Several factors can contribute to weakness in an artery wall. These factors may increase the risk of a brain aneurysm or aneurysm rupture.

Some of these risk factors develop over time. But some conditions present at birth can increase the risk of developing a brain aneurysm.

Risk factors include:

  • Older age. Brain aneurysms can occur at any age. However, they're more common in adults between ages 30 and 60.
  • Being female. Brain aneurysms are more common in women than in men.
  • Cigarette smoking. Smoking is a risk factor for brain aneurysms to form and for brain aneurysms to rupture.
  • High blood pressure. This condition can weaken arteries. Aneurysms are more likely to form and to rupture in weakened arteries.
  • Drug use, particularly using cocaine. Drug use raises blood pressure. If illicit drugs are used intravenously, it can lead to an infection. An infection can cause a mycotic aneurysm.
  • Heavy alcohol use. This also can increase blood pressure.
  • Inherited connective tissue disorders, such as Ehlers-Danlos syndrome. These disorders weaken blood vessels.
  • Polycystic kidney disease. This inherited disorder results in fluid-filled sacs in the kidneys. It also may increase blood pressure.
  • A narrow aorta, known as coarctation of the aorta. The aorta is the large blood vessel that delivers oxygen-rich blood from the heart to the body.
  • Brain arteriovenous malformation, known as AVM. In this condition, arteries and veins in the brain are tangled. This affects blood flow.
  • A family history of brain aneurysm. Your risk is higher if you have family members who have had a brain aneurysm. This is particularly true if two or more first-degree relatives — such as a parent, brother, sister or child — has had a brain aneurysm. If you have a family history, you can ask your health care provider about getting screened for a brain aneurysm.

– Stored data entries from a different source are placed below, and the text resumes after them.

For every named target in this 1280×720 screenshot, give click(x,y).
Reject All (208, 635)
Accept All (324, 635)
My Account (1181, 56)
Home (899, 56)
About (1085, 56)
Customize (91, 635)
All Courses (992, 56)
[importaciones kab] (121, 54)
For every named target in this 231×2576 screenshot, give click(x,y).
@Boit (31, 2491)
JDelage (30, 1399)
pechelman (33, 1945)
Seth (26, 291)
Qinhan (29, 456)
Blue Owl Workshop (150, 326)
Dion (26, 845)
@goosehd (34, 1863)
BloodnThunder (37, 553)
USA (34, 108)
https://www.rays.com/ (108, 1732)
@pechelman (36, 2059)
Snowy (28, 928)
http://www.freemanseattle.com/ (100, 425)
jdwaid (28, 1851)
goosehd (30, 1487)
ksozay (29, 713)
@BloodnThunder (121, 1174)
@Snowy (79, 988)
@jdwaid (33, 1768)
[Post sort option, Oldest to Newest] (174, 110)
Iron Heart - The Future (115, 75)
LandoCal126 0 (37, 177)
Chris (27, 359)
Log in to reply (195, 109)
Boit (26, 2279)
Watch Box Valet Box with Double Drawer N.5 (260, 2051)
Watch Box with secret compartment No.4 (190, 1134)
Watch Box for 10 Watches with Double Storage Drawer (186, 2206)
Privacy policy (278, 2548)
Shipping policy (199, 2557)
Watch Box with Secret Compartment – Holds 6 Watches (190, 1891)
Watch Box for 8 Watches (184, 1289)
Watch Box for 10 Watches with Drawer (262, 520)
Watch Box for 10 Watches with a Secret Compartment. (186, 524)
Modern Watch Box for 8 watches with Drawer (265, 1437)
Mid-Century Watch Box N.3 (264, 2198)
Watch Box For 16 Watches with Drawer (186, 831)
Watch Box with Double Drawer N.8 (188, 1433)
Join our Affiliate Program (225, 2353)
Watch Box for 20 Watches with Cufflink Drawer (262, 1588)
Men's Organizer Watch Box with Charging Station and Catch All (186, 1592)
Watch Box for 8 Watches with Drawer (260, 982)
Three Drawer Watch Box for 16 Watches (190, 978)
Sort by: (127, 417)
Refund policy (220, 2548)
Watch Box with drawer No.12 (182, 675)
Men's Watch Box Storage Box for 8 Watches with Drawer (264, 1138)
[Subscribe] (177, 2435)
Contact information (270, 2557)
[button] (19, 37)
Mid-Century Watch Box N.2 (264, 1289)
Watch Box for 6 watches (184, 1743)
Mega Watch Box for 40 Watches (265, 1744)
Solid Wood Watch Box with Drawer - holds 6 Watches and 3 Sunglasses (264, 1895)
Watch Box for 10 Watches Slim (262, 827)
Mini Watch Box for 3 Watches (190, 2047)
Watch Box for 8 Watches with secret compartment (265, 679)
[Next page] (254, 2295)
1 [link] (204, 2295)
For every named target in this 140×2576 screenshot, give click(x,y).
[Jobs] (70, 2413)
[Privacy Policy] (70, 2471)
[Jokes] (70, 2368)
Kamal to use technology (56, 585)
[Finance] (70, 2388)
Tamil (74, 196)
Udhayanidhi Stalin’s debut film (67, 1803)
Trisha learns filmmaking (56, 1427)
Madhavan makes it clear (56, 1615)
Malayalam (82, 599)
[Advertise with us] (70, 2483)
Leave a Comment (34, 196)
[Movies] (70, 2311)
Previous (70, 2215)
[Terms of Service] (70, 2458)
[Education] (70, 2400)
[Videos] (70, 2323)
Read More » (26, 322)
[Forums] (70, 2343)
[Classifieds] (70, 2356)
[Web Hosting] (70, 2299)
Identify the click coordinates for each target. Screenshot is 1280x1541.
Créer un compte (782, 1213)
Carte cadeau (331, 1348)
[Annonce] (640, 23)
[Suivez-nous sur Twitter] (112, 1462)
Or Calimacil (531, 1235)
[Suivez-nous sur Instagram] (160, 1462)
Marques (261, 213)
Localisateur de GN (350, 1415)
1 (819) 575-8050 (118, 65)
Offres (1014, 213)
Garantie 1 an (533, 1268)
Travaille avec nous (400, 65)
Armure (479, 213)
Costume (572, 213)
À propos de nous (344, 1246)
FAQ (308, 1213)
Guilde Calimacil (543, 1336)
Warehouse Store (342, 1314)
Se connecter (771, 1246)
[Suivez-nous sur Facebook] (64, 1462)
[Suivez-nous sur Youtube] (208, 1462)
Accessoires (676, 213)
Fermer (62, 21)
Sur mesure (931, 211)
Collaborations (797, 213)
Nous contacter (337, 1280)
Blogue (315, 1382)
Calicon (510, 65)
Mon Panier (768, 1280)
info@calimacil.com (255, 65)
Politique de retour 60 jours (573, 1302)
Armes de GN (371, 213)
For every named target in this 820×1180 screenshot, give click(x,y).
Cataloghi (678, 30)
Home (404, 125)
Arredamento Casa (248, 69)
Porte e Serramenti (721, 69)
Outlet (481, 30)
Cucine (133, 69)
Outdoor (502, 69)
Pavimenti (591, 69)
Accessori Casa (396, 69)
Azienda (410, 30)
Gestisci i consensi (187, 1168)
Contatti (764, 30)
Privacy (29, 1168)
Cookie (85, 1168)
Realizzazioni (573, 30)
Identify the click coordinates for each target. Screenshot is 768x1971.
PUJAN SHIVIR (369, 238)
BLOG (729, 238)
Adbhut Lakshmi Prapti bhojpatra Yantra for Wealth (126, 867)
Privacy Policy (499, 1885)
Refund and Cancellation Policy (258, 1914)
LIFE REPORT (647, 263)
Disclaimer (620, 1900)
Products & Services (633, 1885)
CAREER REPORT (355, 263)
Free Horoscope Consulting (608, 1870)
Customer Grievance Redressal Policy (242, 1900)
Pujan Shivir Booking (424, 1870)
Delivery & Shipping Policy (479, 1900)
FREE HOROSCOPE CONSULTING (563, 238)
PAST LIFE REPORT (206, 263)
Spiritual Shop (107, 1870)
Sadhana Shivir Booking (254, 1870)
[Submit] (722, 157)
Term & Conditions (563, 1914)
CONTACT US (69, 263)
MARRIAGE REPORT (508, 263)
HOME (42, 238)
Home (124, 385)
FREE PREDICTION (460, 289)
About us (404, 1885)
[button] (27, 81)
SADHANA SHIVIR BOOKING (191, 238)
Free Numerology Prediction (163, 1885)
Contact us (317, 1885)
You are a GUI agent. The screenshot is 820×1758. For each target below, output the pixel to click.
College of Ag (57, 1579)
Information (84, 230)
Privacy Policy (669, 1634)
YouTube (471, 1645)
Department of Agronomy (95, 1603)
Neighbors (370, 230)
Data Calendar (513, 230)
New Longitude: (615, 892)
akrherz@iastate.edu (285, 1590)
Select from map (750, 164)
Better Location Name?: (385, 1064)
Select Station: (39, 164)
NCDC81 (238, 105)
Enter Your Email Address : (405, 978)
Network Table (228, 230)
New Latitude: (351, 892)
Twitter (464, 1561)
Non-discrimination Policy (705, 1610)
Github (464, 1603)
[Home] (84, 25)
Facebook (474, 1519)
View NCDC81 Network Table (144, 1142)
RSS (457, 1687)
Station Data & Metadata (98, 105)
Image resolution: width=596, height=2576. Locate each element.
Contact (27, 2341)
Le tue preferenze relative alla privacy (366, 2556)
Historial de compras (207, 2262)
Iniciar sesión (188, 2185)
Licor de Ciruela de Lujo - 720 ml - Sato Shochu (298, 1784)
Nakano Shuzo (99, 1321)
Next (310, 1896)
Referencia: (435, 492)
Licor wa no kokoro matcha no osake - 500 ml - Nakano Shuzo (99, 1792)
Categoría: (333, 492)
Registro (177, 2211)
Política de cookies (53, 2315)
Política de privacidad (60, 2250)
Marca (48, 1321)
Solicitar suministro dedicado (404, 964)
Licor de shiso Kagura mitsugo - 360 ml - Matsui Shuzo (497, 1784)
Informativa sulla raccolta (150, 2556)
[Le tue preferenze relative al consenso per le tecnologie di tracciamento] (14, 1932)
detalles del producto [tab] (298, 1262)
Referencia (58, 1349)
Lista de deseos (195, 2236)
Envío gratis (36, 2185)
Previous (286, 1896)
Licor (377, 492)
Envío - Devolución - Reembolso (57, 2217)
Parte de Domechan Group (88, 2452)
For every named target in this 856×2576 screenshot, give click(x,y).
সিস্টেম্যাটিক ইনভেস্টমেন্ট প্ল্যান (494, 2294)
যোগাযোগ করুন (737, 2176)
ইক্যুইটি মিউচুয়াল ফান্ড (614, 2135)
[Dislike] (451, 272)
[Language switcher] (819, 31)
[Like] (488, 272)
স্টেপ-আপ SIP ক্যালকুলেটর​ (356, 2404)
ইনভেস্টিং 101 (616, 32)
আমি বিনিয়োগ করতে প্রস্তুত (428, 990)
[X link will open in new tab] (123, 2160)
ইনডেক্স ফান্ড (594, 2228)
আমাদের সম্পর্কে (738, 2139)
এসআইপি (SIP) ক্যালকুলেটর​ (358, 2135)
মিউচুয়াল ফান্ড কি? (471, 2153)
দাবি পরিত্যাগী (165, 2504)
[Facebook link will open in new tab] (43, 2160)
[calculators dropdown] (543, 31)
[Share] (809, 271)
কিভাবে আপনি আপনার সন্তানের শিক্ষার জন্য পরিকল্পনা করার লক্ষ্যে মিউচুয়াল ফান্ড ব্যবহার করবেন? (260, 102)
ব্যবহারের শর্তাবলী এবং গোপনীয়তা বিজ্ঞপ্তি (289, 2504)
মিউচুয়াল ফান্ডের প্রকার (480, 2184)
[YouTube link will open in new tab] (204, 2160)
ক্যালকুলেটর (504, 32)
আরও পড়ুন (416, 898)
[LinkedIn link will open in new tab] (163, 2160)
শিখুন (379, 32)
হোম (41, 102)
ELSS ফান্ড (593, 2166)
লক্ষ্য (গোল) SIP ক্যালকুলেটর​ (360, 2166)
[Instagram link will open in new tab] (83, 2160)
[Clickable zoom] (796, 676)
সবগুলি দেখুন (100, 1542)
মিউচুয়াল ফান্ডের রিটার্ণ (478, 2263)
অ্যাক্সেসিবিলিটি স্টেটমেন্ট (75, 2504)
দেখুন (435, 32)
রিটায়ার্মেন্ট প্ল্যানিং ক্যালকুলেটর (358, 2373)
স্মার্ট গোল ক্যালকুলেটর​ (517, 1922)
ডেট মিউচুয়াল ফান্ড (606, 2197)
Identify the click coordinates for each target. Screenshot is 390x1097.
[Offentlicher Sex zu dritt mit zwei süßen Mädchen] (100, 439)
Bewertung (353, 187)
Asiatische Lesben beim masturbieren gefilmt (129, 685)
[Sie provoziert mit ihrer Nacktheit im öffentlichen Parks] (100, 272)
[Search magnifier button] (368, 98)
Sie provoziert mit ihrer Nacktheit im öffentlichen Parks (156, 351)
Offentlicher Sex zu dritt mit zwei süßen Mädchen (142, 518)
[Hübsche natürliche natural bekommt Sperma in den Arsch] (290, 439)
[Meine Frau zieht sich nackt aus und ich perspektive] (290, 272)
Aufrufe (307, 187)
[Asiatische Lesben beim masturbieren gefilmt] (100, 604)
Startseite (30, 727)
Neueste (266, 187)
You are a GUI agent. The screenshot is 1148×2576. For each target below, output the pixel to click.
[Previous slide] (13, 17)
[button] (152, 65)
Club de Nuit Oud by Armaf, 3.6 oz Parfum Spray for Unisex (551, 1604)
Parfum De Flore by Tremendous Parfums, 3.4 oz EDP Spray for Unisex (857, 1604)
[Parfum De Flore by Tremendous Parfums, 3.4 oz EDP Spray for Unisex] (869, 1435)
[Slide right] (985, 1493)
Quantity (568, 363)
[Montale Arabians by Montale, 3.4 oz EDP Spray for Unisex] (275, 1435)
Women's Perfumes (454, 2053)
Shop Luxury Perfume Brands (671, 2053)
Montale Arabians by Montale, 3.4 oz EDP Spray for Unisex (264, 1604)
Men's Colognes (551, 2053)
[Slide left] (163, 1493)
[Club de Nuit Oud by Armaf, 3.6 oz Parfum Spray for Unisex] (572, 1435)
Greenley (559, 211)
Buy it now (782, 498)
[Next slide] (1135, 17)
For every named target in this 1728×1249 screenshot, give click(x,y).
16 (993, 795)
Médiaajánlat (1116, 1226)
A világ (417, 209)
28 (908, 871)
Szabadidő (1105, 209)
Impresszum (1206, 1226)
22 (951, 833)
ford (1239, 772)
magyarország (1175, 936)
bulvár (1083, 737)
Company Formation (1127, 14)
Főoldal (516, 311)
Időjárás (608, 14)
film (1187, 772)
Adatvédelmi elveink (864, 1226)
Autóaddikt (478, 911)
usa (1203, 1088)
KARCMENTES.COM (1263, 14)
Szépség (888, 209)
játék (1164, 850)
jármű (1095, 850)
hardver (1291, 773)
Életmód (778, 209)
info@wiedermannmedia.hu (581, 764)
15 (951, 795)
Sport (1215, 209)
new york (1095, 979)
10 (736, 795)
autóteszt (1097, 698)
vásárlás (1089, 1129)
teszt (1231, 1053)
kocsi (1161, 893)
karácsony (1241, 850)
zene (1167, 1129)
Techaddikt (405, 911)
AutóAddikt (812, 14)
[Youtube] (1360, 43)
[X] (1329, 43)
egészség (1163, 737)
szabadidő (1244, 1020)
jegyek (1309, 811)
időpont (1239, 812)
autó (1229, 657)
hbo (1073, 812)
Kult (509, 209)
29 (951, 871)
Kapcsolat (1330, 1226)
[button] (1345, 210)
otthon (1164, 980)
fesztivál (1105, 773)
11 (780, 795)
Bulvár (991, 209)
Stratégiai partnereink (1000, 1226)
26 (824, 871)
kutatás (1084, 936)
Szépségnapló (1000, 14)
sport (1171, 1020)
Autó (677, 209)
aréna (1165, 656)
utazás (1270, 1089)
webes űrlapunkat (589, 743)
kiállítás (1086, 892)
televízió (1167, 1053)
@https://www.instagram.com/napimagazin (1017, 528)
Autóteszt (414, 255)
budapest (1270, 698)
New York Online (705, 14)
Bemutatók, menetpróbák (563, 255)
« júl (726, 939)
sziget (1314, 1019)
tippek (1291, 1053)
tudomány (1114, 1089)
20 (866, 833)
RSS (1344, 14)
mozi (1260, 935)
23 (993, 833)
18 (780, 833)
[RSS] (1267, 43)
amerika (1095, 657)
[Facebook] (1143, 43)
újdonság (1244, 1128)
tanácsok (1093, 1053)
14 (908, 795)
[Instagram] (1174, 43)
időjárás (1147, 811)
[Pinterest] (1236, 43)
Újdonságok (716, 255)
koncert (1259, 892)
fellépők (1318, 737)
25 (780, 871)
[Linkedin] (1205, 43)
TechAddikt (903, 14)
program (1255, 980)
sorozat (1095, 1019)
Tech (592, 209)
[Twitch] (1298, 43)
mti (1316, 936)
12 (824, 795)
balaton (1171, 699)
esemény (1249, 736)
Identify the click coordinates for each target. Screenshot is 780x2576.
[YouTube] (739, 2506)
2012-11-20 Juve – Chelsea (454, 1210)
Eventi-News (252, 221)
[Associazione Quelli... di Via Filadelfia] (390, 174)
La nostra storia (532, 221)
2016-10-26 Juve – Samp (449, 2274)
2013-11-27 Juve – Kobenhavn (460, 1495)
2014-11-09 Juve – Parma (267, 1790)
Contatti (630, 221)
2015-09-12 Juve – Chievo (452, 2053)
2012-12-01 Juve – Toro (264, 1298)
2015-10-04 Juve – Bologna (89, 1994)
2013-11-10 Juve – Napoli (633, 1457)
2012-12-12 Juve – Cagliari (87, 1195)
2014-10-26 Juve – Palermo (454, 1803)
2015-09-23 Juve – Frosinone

Some types of aneurysms may occur after a head injury or from certain blood infections.

Risk factors for a ruptured aneurysm

There are some factors that make it more likely an aneurysm will rupture. They include:

  • Having a large aneurysm.
  • Having aneurysms in certain locations.
  • Smoking cigarettes.
  • Having untreated high blood pressure.


When a brain aneurysm ruptures, the bleeding usually lasts only a few seconds. However, the blood can cause direct damage to surrounding cells and can kill brain cells. It also increases pressure inside the skull.

If the pressure becomes too high, it may disrupt the blood and oxygen supply to the brain. Loss of consciousness or even death may occur.

Complications that can develop after the rupture of an aneurysm include:

  • Re-bleeding. An aneurysm that has ruptured or has leaked is at risk of bleeding again. Re-bleeding can cause further damage to brain cells.
  • Narrowed blood vessels in the brain. After a brain aneurysm ruptures, blood vessels in the brain may contract and narrow. This is known as vasospasm. Vasospasm can cause an ischemic stroke, in which there's limited blood flow to brain cells. This may cause additional cell damage and loss.
  • A buildup of fluid within the brain, known as hydrocephalus. Most often, a ruptured brain aneurysm occurs in the space between the brain and the thin tissues covering the brain. The blood can block the movement of fluid that surrounds the brain and spinal cord. As a result, an excess of fluid puts pressure on the brain and can damage tissues.
  • Change in sodium level. Bleeding in the brain can disrupt the balance of sodium in the blood. This may occur from damage to the hypothalamus, an area near the base of the brain. A drop in blood sodium levels can lead to swelling of brain cells and permanent damage.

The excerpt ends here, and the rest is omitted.